↓

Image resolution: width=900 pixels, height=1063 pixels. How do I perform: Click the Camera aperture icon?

↑
↓

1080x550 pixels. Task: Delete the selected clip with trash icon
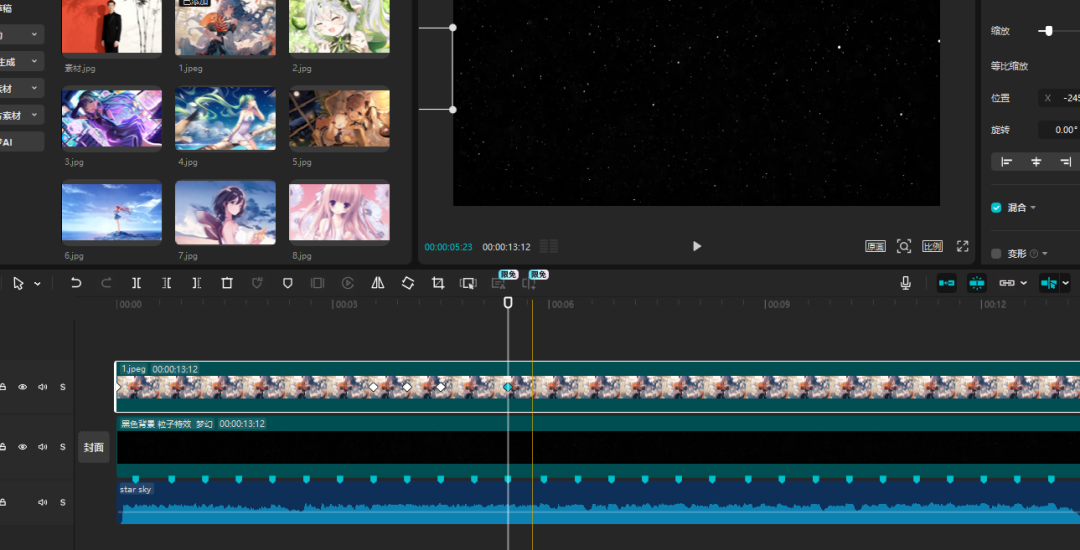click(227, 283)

↑
↓

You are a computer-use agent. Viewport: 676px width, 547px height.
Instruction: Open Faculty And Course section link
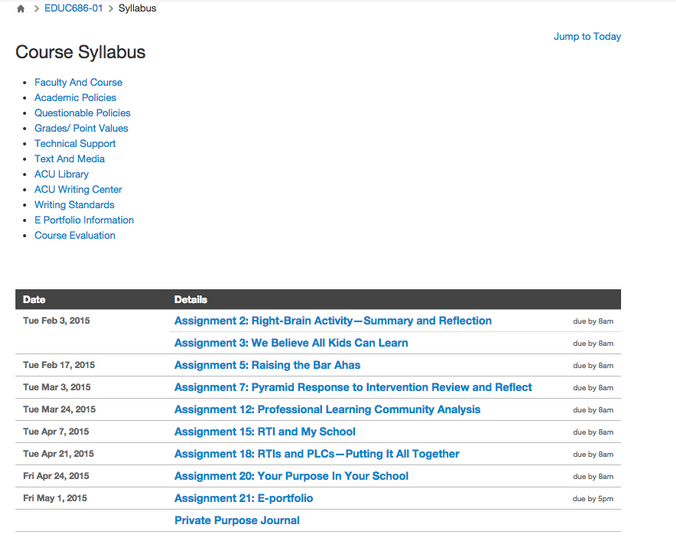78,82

↑

- _Set exercise_
Offset every coordinate in the answers by 43, and give again everything from the line that contains "1080x550 pixels. Task: Delete" down to the line that contains "click(227, 283)", both of those lines included and the requests kept too. Leave the pictures out.

- _Task answer_
1080x550 pixels. Task: Delete the selected clip with trash icon
click(270, 326)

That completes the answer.